═════ RECORDS SUPPLIED ═════

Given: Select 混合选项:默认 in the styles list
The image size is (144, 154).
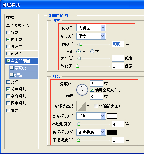Looking at the screenshot, I should pos(21,26).
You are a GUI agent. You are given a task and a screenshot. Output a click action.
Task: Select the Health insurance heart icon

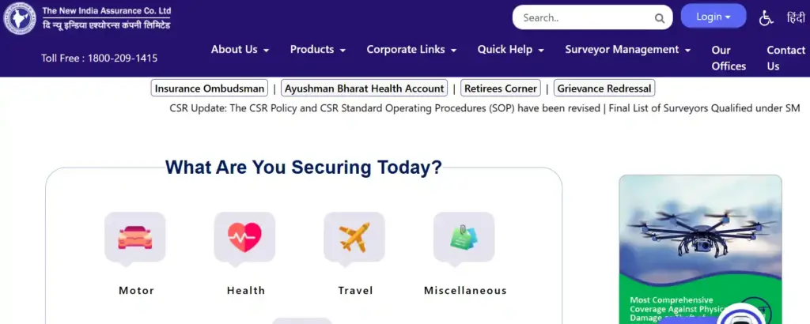tap(244, 237)
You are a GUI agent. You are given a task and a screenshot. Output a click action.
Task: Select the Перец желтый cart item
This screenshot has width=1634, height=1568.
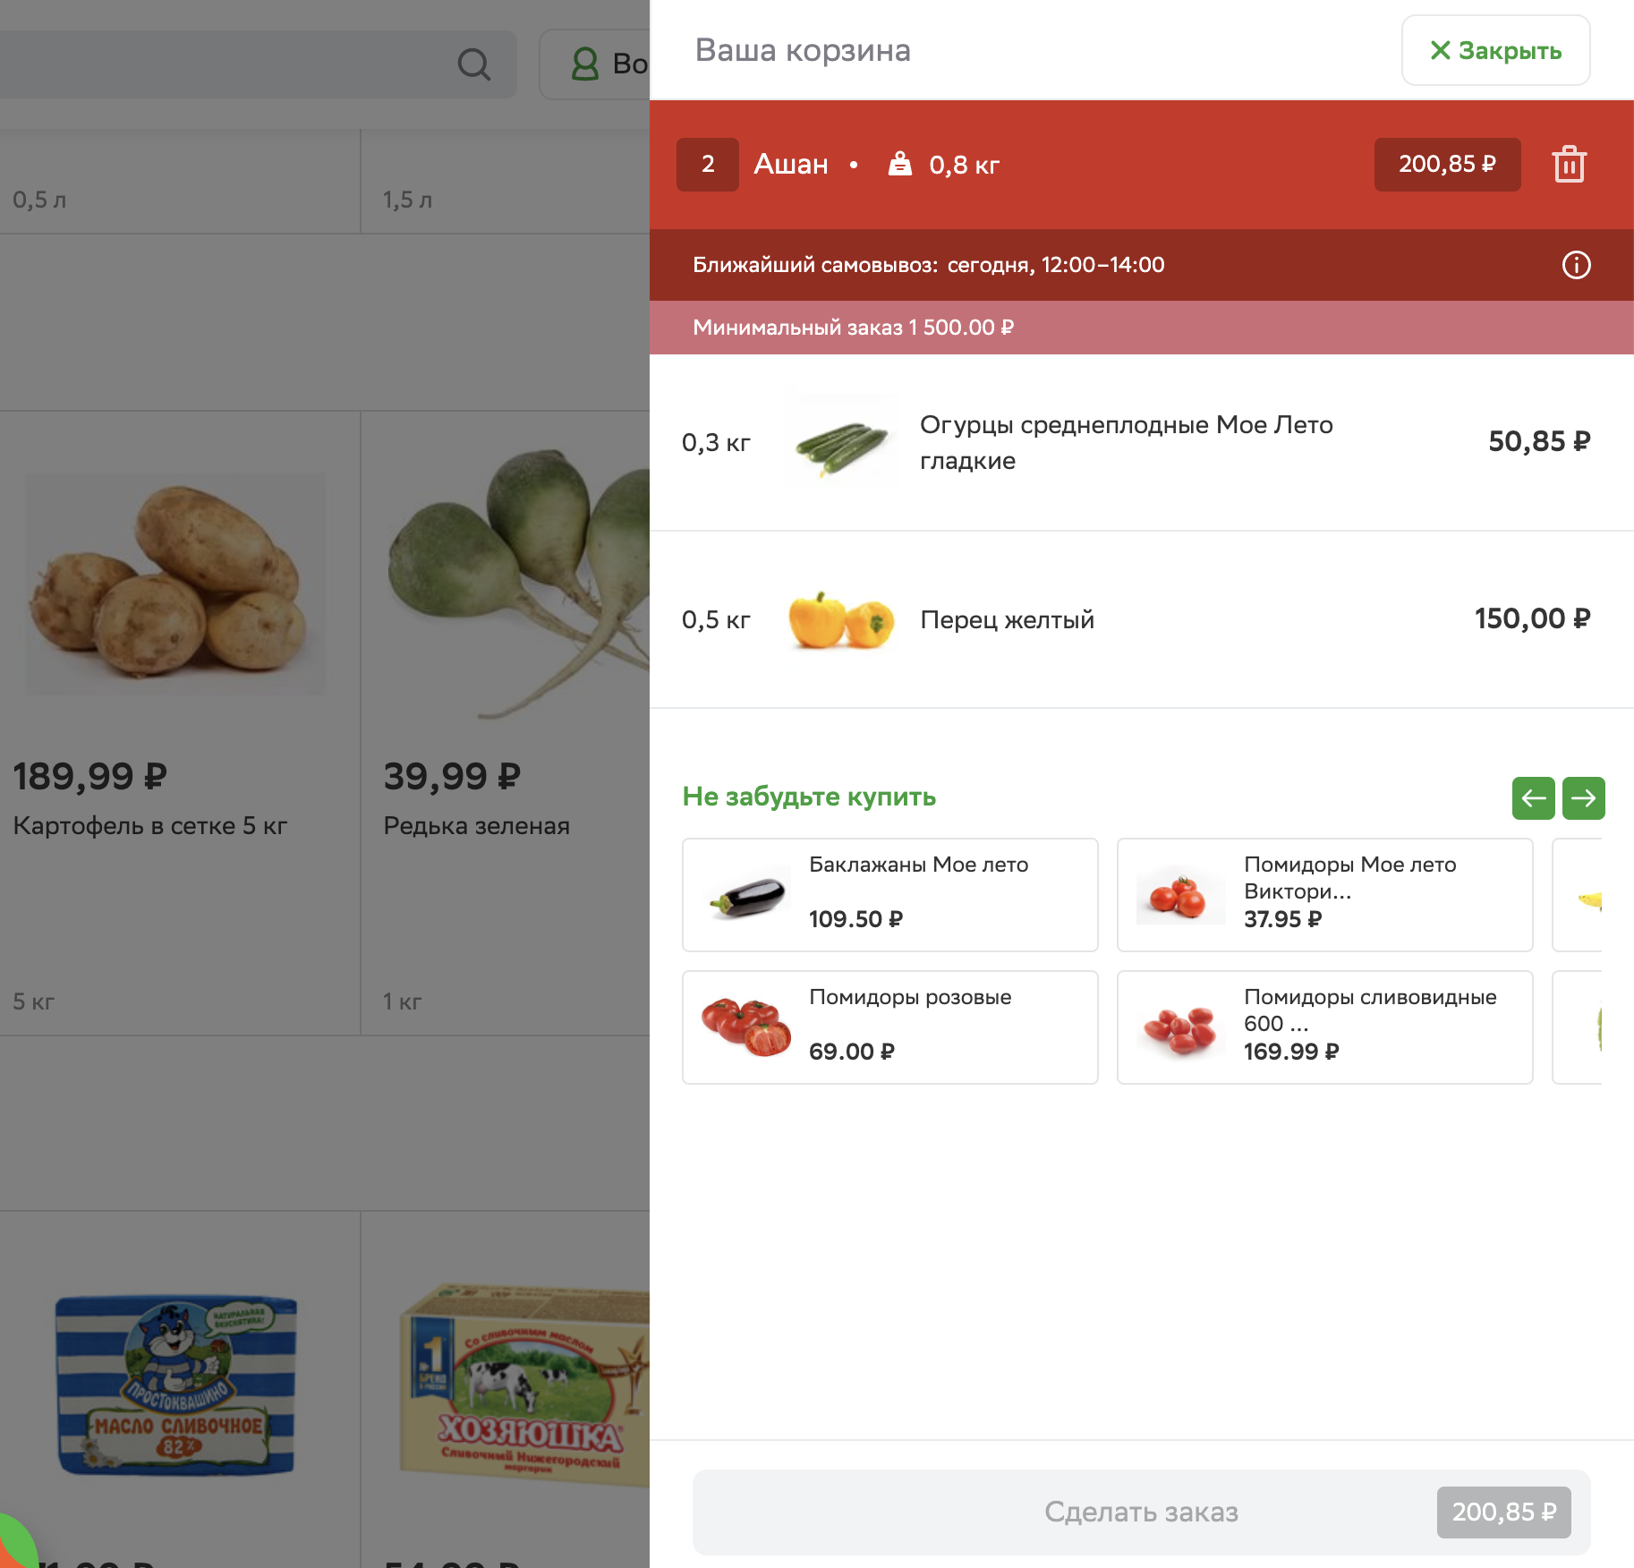[1141, 619]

═════

Pictures excluded, repeat the records exactly from their opening line through the line containing "Task: Select the Перец желтый cart item".

• _REPLY TO THE TASK_:
Given: Select 混合选项:默认 in the styles list
The image size is (144, 154).
Looking at the screenshot, I should pos(21,26).
You are a GUI agent. You are given a task and a screenshot. Output a click action.
Task: Select the Health insurance heart icon

tap(244, 237)
You are a GUI agent. You are given a task and a screenshot. Output a click action.
Task: Select the Перец желтый cart item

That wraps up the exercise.